THOUSANDS of Fermanagh health sector workers could be taking to picket lines in the new year if something isn’t done to improve their working conditions.
Trade unions representing health workers across the North are currently exploring the option of strike action. Here in the county Unison, which has in the region of 2,000 local members, is preparing a “consultative ballot” on the issue in the coming weeks. The ballot is being held with a view to holding a further ballot on striking.
Unison branch secretary for Fermanagh, Jill Weir, pictured, said workers here were angered by their continued pay freeze, coupled with ever increasing work loads, and may feel such action is necessary.
“I know at the minute there is a lot of anger among our members because they see what other countries have got,” she said, referring to the lifting of the NHS pay freeze in Scotland and England, where workers got a three percent pay rise. “We’re still sitting this year with nothing,” she added. “It’s the usual thing, no minister will sign it off. We do believe someone should be able to sign it off.”
Ms Weir said the continued pay freeze was hampering recruitment and retention of staff, thus increasing the work load for remaining staff. For example, graduates are choosing to stay in Britain where the wages are higher while some experienced staff are leaving for the private sector.
“People use the comparison of stacking shelves in Lidl, where they don’t have the pressure,” she said. “The work is hard and the work is busy in the hospital at the end of the day, so they need to be paid accordingly.
“They deserve their pay rise. Your pay is your reward for what you do, so they need to be seeing they are appreciated.”

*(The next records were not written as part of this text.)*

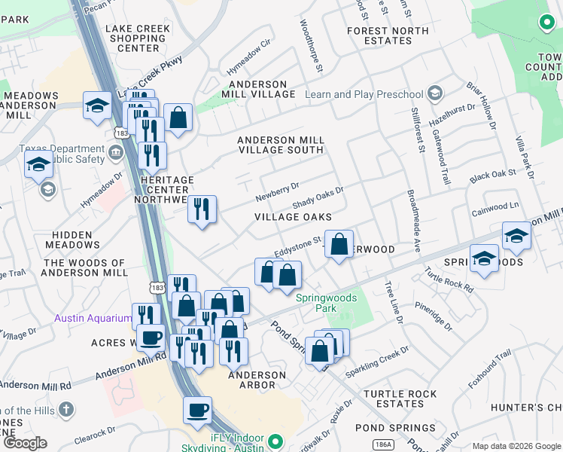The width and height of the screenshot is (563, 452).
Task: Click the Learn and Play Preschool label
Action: [364, 94]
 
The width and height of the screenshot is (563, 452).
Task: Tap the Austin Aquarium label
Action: [93, 318]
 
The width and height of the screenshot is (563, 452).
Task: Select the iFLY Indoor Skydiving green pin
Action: [275, 441]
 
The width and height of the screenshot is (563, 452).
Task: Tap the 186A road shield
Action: [383, 444]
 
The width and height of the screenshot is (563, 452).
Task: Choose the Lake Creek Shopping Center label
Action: [138, 38]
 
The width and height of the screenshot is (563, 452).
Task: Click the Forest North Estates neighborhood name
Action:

Cllr Raymond Farrell said a three percent pay increase “plus a few percent more” would be “only righ” due to the conditions in which they’re working, with an increase in hospital attendences not being matched by a similar increase in staff.
“People enter health care because it’s a vocation, but it also has to be financially viable,” he said. “When you have staff who feel they have to leave the service and go and work in retail, that to me is an absolute waste.”